Exercise
Beginning with the line that contains "Звуки для чтения" in the material below, print each line exactly until the line that contains "Мультяшные звуки: бег, падение, удар, храп" has been printed, then stop.

Records provided
##############################
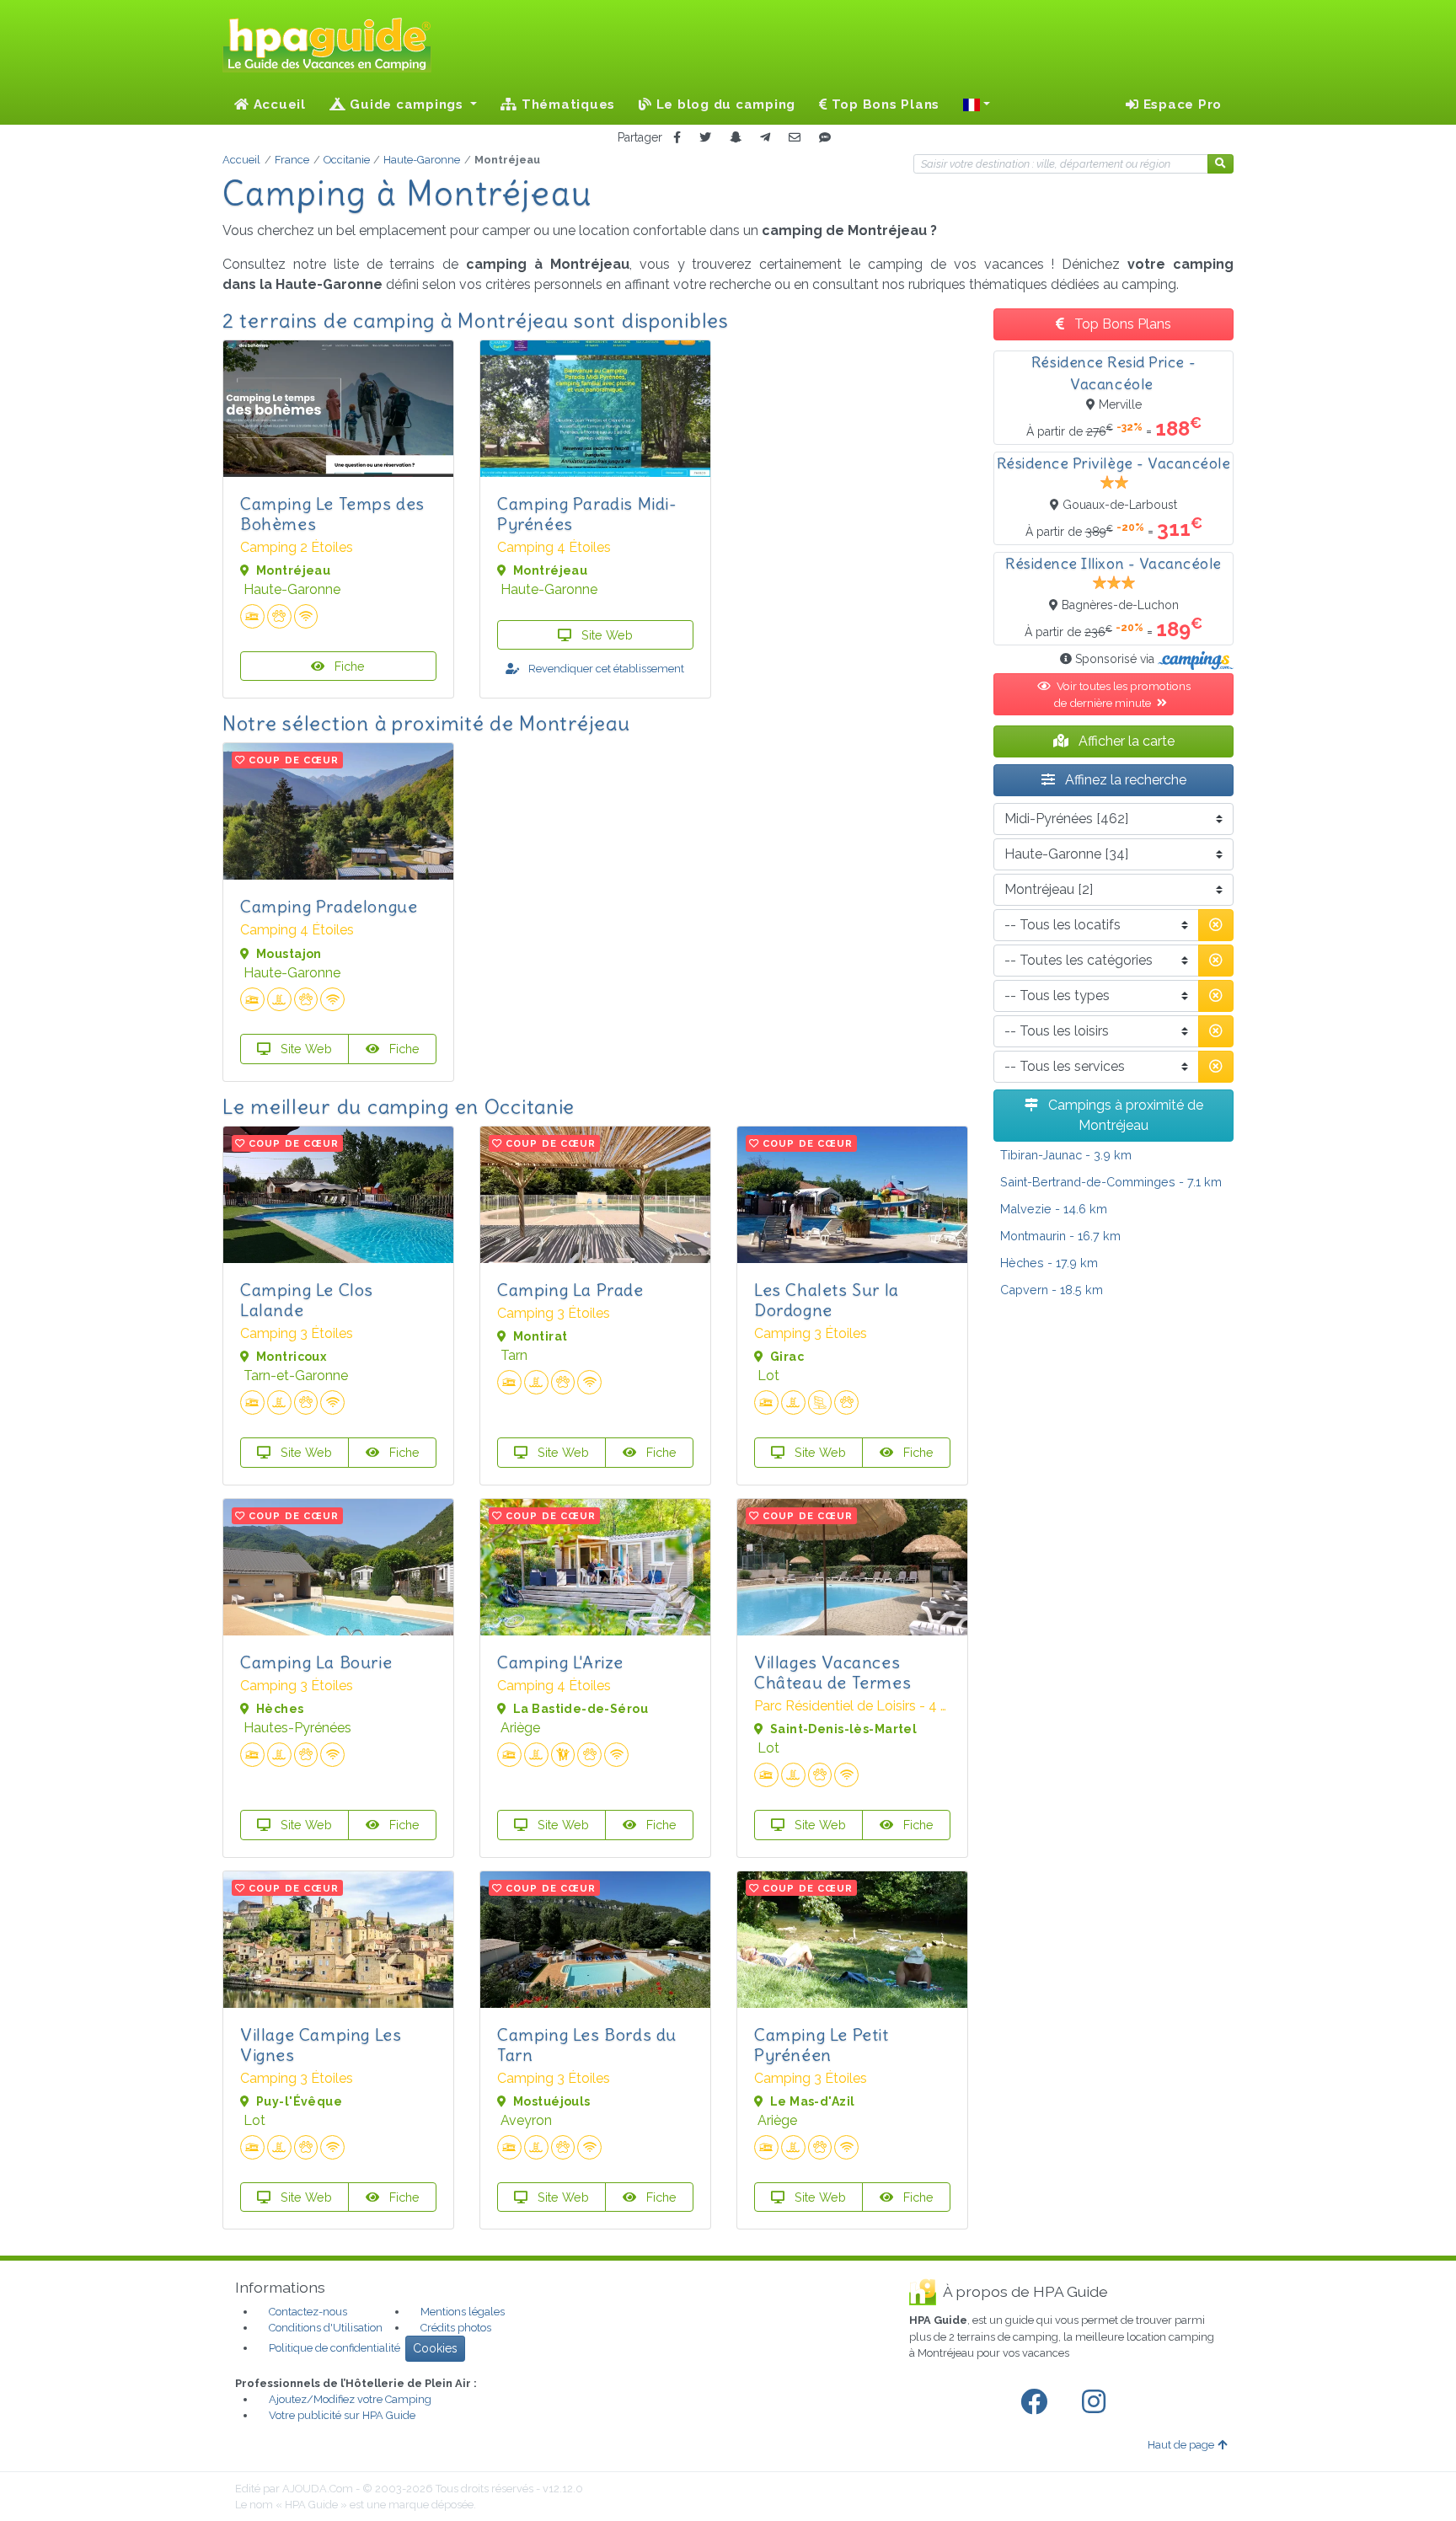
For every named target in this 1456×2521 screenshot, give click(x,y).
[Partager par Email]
##############################
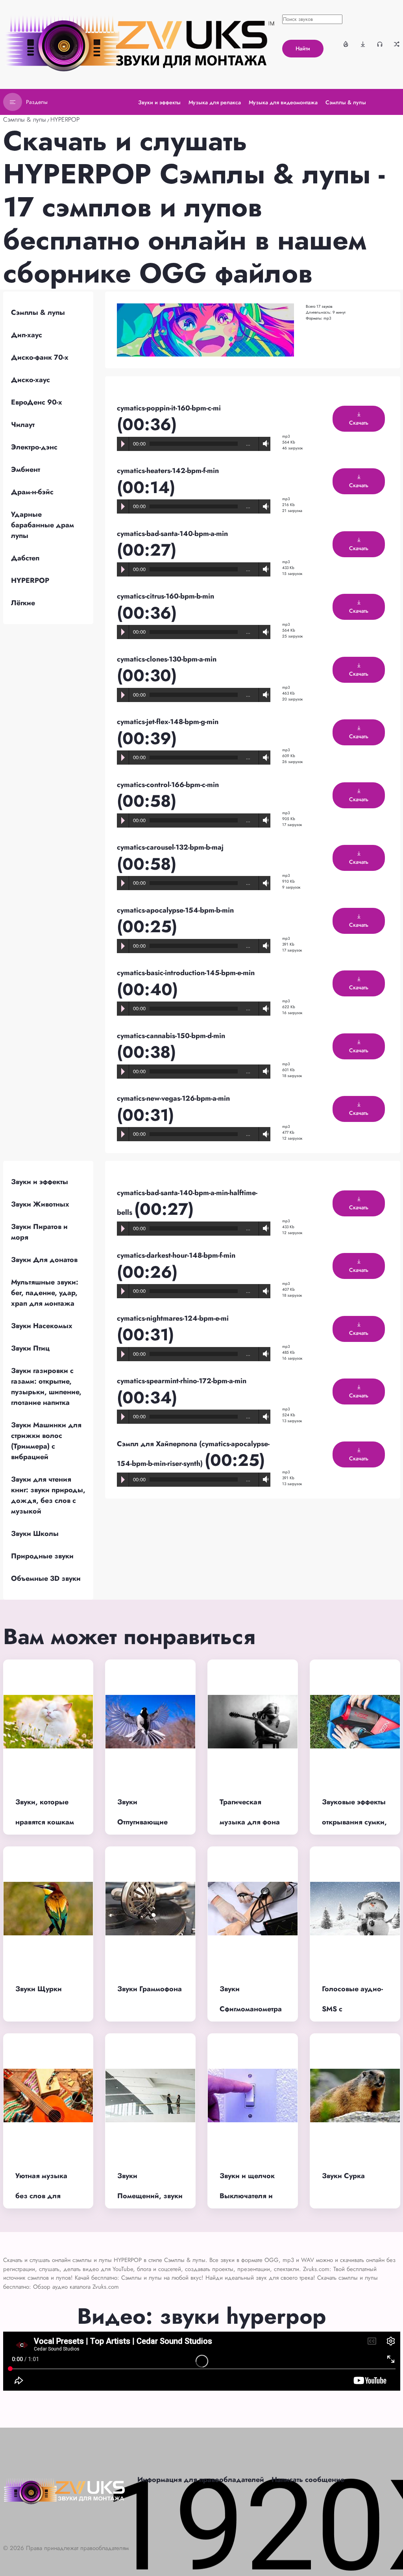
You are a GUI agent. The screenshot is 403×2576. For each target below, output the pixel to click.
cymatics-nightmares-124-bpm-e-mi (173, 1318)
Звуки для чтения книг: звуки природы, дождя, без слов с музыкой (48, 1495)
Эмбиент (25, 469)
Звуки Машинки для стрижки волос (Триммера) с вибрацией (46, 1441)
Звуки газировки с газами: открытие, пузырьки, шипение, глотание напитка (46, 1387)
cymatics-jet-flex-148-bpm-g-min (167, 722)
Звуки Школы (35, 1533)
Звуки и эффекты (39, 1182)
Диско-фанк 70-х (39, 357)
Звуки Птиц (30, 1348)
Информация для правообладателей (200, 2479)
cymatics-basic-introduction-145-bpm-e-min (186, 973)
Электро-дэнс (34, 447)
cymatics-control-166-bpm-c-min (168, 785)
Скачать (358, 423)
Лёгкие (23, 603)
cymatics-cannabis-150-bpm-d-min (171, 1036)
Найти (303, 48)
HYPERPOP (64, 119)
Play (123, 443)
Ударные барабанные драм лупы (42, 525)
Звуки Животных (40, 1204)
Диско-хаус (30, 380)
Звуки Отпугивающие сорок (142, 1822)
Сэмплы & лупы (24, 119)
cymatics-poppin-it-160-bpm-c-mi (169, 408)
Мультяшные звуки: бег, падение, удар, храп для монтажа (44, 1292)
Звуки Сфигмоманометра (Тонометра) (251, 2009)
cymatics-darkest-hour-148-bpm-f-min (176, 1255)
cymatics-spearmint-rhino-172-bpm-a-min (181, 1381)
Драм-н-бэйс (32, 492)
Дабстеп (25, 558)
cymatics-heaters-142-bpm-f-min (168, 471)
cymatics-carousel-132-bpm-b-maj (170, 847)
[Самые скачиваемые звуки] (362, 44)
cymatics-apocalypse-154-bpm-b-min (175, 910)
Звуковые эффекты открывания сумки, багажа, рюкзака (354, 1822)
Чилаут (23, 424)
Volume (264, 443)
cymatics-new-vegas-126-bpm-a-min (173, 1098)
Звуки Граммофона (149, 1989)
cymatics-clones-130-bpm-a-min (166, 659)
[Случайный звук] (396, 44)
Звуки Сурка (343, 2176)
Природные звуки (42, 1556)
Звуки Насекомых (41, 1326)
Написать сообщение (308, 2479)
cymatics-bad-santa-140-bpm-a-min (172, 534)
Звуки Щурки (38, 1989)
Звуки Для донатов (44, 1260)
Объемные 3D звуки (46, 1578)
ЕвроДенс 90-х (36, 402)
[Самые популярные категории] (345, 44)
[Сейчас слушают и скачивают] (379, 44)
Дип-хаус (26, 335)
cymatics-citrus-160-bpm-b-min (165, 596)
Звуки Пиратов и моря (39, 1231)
##############################
Task result
Звуки для чтения книг: звуки природы, дождя, без слов с музыкой (48, 1495)
Эмбиент (25, 469)
Звуки Машинки для стрижки волос (Триммера) с вибрацией (46, 1441)
Звуки газировки с газами: открытие, пузырьки, шипение, глотание напитка (46, 1387)
cymatics-jet-flex-148-bpm-g-min (167, 722)
Звуки Школы (35, 1533)
Звуки и эффекты (39, 1182)
Диско-фанк 70-х (39, 357)
Звуки Птиц (30, 1348)
Информация для правообладателей (200, 2479)
cymatics-basic-introduction-145-bpm-e-min (186, 973)
Электро-дэнс (34, 447)
cymatics-control-166-bpm-c-min (168, 785)
Скачать (358, 423)
Лёгкие (23, 603)
cymatics-cannabis-150-bpm-d-min (171, 1036)
Найти (303, 48)
HYPERPOP (64, 119)
Play (123, 443)
Ударные барабанные драм лупы (42, 525)
Звуки Животных (40, 1204)
Диско-хаус (30, 380)
Звуки Отпугивающие сорок (142, 1822)
Сэмплы & лупы (24, 119)
cymatics-poppin-it-160-bpm-c-mi (169, 408)
Мультяшные звуки: бег, падение, удар, храп для монтажа (44, 1292)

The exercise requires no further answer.